[What the task asks] Count up the lines below where the word "this" shows up, and respond with the number alone.

Stored records:
# # #
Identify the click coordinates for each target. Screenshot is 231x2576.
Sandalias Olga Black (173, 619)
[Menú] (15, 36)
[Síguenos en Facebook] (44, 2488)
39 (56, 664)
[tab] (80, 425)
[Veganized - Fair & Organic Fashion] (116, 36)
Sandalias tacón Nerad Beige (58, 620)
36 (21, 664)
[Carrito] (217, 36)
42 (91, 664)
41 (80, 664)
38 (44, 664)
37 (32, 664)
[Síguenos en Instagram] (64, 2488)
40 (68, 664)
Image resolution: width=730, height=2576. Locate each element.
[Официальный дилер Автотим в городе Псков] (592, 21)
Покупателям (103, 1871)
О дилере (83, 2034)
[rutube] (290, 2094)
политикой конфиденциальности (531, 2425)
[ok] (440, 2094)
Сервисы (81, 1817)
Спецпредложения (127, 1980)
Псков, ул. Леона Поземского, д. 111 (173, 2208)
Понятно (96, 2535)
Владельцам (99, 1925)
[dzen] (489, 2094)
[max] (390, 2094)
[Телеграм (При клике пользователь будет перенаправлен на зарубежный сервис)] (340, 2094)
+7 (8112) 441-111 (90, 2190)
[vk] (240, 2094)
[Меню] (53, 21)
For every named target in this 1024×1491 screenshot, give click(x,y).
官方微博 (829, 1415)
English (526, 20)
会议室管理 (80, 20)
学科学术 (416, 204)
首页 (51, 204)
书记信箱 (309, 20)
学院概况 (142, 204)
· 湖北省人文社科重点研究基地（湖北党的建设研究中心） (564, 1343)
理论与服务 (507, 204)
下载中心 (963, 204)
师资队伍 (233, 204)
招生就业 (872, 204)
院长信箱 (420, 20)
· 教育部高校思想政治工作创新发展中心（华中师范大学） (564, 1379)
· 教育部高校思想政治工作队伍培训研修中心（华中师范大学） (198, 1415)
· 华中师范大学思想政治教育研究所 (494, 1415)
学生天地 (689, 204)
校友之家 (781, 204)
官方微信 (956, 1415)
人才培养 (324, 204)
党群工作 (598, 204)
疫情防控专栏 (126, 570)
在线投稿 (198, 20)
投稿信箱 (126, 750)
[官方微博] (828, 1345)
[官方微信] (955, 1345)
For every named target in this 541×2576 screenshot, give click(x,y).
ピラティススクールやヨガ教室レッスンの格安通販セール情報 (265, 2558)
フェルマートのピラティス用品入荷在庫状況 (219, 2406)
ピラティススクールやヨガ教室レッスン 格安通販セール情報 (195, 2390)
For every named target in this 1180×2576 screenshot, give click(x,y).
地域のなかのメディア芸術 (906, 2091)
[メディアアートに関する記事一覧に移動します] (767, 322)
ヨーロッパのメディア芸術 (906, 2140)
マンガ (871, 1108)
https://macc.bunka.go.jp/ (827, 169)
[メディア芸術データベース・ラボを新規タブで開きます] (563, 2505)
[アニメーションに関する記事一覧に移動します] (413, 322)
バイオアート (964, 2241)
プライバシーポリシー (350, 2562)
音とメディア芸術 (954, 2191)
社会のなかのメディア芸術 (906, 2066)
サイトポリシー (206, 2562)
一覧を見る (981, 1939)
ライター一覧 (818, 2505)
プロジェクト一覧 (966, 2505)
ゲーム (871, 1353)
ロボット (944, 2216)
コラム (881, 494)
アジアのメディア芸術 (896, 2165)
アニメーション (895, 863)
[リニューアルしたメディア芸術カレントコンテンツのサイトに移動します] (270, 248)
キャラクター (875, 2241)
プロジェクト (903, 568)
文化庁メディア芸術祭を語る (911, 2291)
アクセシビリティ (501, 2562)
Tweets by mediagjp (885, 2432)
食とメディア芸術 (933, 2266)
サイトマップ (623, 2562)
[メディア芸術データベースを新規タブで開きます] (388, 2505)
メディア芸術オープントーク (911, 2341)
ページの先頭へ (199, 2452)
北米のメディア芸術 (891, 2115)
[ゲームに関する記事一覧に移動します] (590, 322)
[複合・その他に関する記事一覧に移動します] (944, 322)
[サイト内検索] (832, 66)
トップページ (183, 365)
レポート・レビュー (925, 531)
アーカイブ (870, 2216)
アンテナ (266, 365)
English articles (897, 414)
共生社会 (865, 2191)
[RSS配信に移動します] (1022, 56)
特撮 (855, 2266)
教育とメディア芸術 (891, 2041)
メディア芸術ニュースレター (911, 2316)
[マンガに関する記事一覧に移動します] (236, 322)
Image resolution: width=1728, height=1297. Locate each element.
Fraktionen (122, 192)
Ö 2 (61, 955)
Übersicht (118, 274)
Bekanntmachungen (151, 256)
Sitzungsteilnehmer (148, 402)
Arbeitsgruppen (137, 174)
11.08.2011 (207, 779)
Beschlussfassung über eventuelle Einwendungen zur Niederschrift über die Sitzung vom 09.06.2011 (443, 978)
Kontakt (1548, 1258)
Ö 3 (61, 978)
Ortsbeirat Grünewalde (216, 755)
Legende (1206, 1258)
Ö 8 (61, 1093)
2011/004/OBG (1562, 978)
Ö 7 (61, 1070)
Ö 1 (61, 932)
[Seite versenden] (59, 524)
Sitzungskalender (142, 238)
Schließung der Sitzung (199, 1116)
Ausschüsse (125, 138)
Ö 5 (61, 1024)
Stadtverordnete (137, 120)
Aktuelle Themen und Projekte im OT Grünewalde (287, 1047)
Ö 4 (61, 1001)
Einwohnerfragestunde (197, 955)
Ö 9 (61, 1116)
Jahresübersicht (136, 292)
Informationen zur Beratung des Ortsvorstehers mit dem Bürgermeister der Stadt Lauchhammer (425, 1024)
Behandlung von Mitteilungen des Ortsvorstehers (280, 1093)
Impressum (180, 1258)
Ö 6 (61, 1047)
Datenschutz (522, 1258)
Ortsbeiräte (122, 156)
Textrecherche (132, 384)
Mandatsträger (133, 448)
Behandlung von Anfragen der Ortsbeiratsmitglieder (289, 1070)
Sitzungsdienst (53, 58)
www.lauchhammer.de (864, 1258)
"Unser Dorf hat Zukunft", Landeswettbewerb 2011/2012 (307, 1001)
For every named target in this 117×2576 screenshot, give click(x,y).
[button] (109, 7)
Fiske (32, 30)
# # #
[Written answer] 4